Our livery is great. We dont have any funny rules. We all help each other out ect. I love it. I think the only rule is that we're not allowed to ride without a hat if there are children about. If not we can.


----------



## georgiegirl2 (11 December 2006)

its just such a shame - i love having the facilities but its just stupid things like not being able to turn out which are proving expensive. its 1.50 for turn out or bring in which may not sound a lot but when you have two of them and want them either turning out or bringing in depending on work shifts mon to fri it really does add up to a lot of money!


----------



## Tufty (11 December 2006)

Every yard has these petty rules and as stated its their yard, their business so they can, I know its a pain but then I have been on about 6 yards in my life time and what is good about one is bad about the other, swings and roundabouts.  If you get on well with the people who are on your yard and the facilities are good, arena, turnout lights etc.  I would say you have a good yard, trust me from experience there are some really bad ones out there and with really bitchy people also.


----------



## Jemayni (11 December 2006)

These are our yard rules, emailed to every livery on a seasonal basis (the facilities are really good!)

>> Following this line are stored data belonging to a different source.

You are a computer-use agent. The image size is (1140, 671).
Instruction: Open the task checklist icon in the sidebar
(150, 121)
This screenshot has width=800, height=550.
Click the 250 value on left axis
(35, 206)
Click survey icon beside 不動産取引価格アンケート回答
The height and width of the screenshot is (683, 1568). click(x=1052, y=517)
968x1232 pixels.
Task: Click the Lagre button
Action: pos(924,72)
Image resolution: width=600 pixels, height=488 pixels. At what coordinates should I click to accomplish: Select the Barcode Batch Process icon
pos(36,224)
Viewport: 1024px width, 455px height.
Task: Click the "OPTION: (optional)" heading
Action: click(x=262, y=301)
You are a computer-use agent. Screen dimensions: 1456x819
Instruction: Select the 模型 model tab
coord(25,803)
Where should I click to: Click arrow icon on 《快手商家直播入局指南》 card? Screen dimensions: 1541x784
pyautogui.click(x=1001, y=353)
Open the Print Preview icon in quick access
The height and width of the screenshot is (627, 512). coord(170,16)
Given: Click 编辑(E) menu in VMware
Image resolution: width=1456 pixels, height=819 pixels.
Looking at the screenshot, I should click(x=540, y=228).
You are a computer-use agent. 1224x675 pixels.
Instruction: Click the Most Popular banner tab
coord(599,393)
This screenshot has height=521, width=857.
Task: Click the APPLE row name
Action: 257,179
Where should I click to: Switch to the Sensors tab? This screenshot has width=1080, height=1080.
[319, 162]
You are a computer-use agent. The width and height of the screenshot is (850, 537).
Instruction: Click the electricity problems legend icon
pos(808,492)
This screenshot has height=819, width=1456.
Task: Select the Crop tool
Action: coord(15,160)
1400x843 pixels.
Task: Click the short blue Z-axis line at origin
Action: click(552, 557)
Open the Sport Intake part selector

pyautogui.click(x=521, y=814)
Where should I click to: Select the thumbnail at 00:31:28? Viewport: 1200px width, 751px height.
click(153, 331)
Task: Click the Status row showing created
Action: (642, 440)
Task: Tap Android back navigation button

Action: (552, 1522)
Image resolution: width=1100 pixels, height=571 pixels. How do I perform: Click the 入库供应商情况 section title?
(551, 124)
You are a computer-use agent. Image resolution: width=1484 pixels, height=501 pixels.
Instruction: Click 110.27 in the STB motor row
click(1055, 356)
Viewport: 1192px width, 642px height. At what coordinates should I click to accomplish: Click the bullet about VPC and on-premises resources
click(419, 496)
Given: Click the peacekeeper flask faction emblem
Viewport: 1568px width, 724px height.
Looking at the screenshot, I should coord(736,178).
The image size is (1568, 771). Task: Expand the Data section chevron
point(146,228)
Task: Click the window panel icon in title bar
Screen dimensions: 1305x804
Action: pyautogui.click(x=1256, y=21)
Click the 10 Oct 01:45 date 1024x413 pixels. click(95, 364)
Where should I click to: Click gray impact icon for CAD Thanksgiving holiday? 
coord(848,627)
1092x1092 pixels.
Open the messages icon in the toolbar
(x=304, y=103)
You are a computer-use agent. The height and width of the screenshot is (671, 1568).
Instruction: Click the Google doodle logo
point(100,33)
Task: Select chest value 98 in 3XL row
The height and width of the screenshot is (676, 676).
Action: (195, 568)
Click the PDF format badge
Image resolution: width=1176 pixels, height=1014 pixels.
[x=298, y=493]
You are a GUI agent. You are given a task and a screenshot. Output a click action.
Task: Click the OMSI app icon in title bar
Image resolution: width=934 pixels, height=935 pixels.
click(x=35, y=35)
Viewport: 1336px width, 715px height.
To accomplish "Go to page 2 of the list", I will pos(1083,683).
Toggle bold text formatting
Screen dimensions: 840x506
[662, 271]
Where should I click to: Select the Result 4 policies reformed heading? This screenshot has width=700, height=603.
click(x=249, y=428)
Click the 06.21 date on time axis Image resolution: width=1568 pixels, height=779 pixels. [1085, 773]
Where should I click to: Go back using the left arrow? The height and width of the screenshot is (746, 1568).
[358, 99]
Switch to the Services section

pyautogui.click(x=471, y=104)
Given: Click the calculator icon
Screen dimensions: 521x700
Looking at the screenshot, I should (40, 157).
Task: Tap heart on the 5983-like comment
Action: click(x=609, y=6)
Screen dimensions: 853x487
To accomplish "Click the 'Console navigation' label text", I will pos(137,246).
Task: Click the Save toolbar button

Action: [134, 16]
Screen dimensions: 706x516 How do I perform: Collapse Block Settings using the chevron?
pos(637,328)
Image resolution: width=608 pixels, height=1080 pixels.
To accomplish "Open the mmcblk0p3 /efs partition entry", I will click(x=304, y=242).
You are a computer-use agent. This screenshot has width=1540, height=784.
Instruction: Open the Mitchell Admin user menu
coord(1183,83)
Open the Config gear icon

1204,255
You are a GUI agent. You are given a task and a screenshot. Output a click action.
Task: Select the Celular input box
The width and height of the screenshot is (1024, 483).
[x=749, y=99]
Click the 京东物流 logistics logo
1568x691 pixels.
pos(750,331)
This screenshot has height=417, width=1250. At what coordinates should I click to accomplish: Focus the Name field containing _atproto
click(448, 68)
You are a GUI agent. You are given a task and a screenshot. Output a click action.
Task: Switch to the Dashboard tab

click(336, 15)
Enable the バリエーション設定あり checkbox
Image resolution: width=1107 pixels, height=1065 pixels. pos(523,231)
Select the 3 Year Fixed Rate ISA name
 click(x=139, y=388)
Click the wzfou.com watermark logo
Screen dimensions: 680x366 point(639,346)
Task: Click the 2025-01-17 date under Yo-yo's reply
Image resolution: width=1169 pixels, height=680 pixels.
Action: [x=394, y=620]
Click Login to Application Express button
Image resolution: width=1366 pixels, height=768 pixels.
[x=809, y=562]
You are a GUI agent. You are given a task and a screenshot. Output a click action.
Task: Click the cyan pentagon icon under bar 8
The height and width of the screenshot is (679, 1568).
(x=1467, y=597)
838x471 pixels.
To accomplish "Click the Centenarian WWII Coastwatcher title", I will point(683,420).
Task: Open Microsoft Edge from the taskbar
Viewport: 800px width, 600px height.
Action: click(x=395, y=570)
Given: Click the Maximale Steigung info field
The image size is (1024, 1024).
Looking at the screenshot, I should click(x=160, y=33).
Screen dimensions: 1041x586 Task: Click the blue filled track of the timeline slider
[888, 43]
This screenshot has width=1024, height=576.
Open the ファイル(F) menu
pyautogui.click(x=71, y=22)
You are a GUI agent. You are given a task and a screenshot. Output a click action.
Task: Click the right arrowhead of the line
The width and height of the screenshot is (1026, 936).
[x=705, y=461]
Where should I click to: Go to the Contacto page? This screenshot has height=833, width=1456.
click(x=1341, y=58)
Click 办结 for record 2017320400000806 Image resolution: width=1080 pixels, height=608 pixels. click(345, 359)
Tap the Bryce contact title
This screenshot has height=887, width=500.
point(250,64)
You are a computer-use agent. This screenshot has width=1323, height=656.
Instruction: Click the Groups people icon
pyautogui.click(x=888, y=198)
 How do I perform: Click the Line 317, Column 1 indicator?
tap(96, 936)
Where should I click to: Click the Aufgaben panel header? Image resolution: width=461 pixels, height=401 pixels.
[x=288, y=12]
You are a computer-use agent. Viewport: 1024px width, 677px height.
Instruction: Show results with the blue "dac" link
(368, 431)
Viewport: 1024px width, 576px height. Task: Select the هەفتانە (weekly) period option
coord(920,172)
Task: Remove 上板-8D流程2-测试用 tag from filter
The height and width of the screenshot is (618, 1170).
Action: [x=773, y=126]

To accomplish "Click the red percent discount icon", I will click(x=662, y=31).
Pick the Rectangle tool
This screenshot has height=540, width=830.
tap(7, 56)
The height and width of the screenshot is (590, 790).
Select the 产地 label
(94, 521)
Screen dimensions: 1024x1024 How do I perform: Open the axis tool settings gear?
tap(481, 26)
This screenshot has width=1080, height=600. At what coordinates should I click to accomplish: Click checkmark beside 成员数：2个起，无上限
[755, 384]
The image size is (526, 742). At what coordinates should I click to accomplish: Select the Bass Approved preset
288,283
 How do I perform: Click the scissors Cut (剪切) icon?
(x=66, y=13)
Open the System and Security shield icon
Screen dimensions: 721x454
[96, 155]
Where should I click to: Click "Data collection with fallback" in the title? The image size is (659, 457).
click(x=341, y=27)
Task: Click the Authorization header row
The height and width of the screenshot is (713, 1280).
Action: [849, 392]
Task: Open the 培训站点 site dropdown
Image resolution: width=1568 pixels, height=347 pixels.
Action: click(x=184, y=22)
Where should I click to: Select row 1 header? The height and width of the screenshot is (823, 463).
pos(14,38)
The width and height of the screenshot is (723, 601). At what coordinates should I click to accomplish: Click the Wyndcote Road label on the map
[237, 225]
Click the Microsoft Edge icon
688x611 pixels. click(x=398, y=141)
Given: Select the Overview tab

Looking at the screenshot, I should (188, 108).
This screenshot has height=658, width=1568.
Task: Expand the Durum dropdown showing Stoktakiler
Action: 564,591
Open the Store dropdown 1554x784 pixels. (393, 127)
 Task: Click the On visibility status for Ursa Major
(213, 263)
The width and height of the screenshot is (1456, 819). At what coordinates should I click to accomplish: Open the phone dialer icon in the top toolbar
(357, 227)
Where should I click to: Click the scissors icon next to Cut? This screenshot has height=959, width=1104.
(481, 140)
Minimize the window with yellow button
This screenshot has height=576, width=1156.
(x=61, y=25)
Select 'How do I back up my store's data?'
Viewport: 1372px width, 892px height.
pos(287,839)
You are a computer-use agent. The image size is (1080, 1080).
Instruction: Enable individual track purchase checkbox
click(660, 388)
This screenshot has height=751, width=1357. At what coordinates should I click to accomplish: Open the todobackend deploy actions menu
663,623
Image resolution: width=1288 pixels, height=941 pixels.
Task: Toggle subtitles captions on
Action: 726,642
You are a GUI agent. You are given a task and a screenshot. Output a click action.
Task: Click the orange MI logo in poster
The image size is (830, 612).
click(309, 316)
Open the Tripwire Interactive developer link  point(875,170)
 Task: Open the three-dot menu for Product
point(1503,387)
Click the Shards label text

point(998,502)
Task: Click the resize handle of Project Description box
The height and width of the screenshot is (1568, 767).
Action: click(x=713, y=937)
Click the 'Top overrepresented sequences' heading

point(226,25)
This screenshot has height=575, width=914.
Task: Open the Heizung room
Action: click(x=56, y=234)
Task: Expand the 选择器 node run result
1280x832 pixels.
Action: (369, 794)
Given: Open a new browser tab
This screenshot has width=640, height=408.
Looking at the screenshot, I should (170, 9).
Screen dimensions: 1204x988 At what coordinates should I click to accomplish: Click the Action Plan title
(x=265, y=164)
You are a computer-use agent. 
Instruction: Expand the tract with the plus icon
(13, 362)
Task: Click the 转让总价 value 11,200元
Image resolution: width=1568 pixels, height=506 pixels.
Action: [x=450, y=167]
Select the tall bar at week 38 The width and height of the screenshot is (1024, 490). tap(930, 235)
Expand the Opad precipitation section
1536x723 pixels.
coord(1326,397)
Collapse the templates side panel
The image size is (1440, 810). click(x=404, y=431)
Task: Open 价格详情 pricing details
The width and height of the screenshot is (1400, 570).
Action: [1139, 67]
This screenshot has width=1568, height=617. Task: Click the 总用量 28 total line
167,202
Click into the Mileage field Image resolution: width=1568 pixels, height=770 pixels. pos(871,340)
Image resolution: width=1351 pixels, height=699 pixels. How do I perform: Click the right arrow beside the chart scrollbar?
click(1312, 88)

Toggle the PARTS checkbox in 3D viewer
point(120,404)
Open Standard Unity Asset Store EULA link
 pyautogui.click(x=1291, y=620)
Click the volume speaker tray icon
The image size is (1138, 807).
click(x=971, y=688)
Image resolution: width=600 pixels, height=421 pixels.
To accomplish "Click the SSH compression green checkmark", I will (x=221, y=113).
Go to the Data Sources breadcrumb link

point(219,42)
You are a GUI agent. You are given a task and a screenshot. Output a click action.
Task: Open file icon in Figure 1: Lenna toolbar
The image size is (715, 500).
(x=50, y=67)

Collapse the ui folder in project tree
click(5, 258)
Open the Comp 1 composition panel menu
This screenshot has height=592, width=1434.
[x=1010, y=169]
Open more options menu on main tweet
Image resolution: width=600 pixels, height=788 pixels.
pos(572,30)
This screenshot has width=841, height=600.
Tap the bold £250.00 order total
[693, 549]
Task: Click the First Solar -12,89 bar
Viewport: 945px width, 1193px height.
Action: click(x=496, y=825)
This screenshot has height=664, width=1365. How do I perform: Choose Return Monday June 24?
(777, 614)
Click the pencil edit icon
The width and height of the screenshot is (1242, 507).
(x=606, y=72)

1.	No-one on the yard after 4pm on Sunday.
2.	No-one on the yard before 6am without prior permission.
3.	Horses must not leave the yard without someone being informed about their whereabouts.
4.	Tack Room Door must be kept LOCKED at all times.
5.	Tack ONLY in the tack room.
6.	Each Livery is responsible for their space in the livery room.
7.	Haynets and lead ropes must be tied up correctly at all times when stored.
8.	No bedding or hay is to be brought onto the yard from an external source.
9.	One hay net per night per horse.
10.	 Two bales of straw per horse per week.
11.	No rubber matting in stables without prior permission.
12.	It is each liveries responsibility to sweep outside their own stables.
13.	Muck must only be placed on far left of muck heap.
14.	Yard tools are not communal.
15.	Yard tools are to be stored correctly.
16.	The Hay Barn is to be kept swept.
17.	 Lights must be turned off when not in use.
18.	All stable doors must be kept shut, unless in use.
19.	 Hot water may only be used with prior permission.
20.	 Hosepipe use will be restricted if used excessively.
21.	 Horse Bathing is only allowed on the far right tie-ring.
22.	Horses may not be left tied up.
23.	Horses may not be fed tied up.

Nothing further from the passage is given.